Concrètement, toute personne touchant une rente de la part d'une assurance sociale (invalidité (AI), accident, perte de gain, maladie ou encore chômage) pourra être ciblée par une enquête. Pour lancer une surveillance, la direction de la caisse devra se baser sur un indice concret, comme une dénonciation.

La filature sera confiée à un détective privé, qui pourra prendre des photos et des enregistrements audio depuis le domaine public. Cela signifie dans et depuis la rue, donc à travers les fenêtres d'un domicile, ou sur un balcon. S'il obtient l'aval d'un juge, le traceur GPS sera également à sa disposition. Le drone n'est pas explicitement exclu, mais semble ne pas entrer dans le cadre de la loi.

L'enquête durera au maximum 30 jours sur 6 mois, voire un an en cas de circonstances exceptionnelles, et l'assuré sera informé dès la fin de la démarche. Il pourra faire supprimer ou conserver le matériel non concluant.

Des chiffres remis en question

Selon les partisans de la loi, elle permettra d'économiser des millions par an. Entre 2009 et 2016, l'AI aurait récupéré 1,2 milliard de francs en enquêtant sur les cas suspects, dont 320 millions grâce aux mesures de surveillance. Ces chiffres sont toutefois remis en cause: l'Office fédéral des assurances sociales a en effet confirmé un rapport du «Blick» révélant que ces statistiques étaient incorrectes.
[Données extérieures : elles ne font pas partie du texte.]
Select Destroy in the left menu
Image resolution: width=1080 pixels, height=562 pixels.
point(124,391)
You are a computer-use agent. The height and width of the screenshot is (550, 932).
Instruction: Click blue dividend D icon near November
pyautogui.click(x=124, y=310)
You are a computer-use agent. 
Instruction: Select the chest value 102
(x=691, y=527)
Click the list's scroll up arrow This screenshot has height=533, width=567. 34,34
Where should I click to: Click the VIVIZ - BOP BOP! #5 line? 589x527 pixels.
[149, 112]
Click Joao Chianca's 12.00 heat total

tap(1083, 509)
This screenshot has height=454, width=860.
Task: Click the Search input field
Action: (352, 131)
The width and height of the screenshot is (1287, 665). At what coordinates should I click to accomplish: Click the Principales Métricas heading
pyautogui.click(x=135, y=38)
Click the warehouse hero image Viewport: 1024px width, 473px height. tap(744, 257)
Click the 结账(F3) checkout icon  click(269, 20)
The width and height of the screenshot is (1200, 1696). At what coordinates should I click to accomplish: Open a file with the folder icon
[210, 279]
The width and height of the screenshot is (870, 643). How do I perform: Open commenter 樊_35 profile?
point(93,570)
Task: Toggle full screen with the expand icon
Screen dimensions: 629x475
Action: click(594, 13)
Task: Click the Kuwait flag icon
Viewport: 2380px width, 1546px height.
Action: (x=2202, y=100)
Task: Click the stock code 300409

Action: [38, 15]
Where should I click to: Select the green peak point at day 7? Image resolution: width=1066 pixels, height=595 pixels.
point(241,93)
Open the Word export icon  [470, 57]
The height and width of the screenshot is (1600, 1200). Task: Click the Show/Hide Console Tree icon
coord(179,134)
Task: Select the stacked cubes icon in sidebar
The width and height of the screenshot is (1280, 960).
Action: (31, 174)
La version en ligne de la brochure officielle de votation d'ailleurs a été modifiée.

Qui est pour, qui est contre?

Le Conseil fédéral, la droite et l'économie soutiennent la loi, jugeant les garde-fous suffisants et les mesures proportionnées. La gauche et des associations comme Amnesty International la refusent, critiquant une culture du soupçon à l'égard des plus faibles, souffrant parfois de façon invisible.

Pratiques utilisées par le passé

Les pratiques de cette nouvelle loi avaient déjà court par le passé. Deux décisions de justices y ont mis le hola. La Cour européenne des droits de l'homme a critiqué il y a deux ans le manque de base légale permettant l'espionnage pour le compte de l'assurance accident. Le Tribunal fédéral a ensuite fait de même en juillet 2017, concernant l'AI. Le Parlement a donc rapidement élaboré une loi rétablissant la situation. Cet empressement est critiqué par la gauche, qui dénonce des pressions du lobby des assureurs.